- [Aim of the task]:
Rewrite the records from the line containing "will [x=1649, y=838]." through the line containing "pyautogui.click(x=88, y=107)" as a numbered list, leaving out any blank lines.

- [Stored data]:
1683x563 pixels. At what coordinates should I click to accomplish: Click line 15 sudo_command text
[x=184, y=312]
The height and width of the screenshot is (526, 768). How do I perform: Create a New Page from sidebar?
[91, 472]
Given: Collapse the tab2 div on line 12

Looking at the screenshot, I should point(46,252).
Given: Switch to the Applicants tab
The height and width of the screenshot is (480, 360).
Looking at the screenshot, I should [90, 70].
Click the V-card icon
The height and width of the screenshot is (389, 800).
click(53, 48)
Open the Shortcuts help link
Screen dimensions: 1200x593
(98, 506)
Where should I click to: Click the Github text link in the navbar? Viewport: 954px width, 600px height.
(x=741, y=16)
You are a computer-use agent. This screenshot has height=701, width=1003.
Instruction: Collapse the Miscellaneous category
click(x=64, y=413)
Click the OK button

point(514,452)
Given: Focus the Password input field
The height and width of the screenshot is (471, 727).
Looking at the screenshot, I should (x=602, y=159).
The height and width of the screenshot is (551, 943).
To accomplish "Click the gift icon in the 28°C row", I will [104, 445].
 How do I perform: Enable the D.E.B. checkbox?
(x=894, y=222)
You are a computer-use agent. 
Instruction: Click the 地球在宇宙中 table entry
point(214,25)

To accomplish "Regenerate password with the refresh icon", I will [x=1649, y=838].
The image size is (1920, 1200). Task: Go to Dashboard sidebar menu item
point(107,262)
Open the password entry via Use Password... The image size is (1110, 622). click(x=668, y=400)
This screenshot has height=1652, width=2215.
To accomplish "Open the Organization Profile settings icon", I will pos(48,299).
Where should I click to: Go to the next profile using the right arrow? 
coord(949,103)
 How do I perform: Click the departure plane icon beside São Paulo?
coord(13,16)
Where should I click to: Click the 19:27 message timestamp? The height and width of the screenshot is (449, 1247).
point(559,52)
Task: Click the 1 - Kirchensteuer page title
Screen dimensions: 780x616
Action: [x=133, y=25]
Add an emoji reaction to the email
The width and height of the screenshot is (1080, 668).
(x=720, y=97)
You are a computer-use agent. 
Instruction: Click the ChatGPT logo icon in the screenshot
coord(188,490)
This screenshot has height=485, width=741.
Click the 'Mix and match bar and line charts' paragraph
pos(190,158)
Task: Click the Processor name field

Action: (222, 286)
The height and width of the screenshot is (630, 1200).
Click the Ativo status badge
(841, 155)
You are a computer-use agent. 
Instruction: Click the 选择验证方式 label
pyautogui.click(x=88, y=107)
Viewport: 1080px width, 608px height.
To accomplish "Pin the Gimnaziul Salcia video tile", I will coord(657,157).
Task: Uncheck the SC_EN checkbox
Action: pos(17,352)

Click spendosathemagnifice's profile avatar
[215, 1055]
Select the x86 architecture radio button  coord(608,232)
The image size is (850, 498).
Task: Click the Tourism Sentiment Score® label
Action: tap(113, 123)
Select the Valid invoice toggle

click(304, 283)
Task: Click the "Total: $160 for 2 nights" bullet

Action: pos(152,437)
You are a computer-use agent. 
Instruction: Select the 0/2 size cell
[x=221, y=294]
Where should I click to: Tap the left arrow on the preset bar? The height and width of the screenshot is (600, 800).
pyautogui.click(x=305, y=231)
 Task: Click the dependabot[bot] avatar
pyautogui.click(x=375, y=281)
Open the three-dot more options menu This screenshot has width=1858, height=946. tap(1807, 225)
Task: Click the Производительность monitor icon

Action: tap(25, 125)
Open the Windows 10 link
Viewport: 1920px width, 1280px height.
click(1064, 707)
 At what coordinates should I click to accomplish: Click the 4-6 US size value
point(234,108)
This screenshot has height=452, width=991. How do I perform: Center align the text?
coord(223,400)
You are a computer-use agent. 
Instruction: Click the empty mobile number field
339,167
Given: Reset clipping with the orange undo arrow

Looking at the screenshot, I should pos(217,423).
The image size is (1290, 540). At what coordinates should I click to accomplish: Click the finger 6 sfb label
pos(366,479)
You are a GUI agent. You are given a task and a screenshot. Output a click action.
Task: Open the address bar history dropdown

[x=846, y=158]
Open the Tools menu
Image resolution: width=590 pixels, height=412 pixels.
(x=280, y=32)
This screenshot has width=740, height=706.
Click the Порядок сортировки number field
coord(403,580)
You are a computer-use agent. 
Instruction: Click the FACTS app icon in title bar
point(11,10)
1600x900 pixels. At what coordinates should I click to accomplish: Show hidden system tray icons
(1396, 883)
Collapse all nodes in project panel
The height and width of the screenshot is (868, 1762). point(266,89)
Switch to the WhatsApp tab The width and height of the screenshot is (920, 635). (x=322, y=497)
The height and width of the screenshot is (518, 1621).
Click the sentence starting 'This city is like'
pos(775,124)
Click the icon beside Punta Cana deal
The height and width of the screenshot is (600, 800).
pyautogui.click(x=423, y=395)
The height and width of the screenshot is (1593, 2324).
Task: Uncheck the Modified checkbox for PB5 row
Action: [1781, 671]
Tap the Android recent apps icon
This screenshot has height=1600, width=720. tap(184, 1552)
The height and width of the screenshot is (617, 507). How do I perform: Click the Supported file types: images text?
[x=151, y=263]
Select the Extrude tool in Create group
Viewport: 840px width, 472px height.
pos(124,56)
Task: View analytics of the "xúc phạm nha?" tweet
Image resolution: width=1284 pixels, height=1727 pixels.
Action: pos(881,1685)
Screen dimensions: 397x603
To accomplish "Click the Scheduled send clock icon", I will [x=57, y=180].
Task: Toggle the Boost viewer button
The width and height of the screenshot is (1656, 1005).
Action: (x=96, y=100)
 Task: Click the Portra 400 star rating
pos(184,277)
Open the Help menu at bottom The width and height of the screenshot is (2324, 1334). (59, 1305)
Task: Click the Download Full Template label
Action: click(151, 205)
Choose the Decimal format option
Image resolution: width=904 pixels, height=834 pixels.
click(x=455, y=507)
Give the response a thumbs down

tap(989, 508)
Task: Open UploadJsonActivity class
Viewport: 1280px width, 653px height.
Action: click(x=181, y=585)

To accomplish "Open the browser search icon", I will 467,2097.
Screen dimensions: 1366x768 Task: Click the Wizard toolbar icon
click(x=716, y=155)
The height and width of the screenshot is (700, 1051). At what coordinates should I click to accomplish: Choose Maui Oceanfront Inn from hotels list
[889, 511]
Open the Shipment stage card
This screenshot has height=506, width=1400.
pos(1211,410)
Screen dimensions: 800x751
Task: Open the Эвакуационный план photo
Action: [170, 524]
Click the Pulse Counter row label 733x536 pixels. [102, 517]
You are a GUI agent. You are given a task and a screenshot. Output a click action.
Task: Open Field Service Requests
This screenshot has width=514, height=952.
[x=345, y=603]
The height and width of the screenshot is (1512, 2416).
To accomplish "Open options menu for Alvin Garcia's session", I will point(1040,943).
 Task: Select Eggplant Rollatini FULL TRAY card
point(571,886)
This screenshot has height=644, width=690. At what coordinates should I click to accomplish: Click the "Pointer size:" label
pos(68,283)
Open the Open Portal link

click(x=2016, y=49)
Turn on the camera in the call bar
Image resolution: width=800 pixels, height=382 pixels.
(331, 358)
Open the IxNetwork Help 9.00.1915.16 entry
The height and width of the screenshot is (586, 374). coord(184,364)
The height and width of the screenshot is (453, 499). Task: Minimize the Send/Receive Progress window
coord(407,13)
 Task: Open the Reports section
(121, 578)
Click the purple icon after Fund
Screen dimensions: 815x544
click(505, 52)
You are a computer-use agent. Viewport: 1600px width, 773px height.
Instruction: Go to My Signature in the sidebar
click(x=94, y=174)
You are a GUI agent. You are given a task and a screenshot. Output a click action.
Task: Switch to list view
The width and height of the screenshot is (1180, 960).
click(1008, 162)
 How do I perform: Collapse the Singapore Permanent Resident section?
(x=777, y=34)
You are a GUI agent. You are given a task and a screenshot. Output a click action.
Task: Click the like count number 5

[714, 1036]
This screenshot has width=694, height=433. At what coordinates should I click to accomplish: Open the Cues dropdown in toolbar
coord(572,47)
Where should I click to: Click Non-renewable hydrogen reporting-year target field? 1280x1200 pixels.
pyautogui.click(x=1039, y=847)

- [Result]:
1. To accomplish "Regenerate password with the refresh icon", I will [x=1649, y=838].
2. The image size is (1920, 1200). Task: Go to Dashboard sidebar menu item
3. point(107,262)
4. Open the password entry via Use Password... The image size is (1110, 622). click(x=668, y=400)
5. This screenshot has height=1652, width=2215.
6. To accomplish "Open the Organization Profile settings icon", I will pos(48,299).
7. Where should I click to: Go to the next profile using the right arrow? 
8. coord(949,103)
9.  How do I perform: Click the departure plane icon beside São Paulo?
10. coord(13,16)
11. Where should I click to: Click the 19:27 message timestamp? The height and width of the screenshot is (449, 1247).
12. point(559,52)
13. Task: Click the 1 - Kirchensteuer page title
14. Screen dimensions: 780x616
15. Action: [x=133, y=25]
16. Add an emoji reaction to the email
17. The width and height of the screenshot is (1080, 668).
18. (x=720, y=97)
19. You are a computer-use agent. 
20. Instruction: Click the ChatGPT logo icon in the screenshot
21. coord(188,490)
22. This screenshot has height=485, width=741.
23. Click the 'Mix and match bar and line charts' paragraph
24. pos(190,158)
25. Task: Click the Processor name field
26. Action: (222, 286)
27. The height and width of the screenshot is (630, 1200).
28. Click the Ativo status badge
29. (841, 155)
30. You are a computer-use agent. 
31. Instruction: Click the 选择验证方式 label
32. pyautogui.click(x=88, y=107)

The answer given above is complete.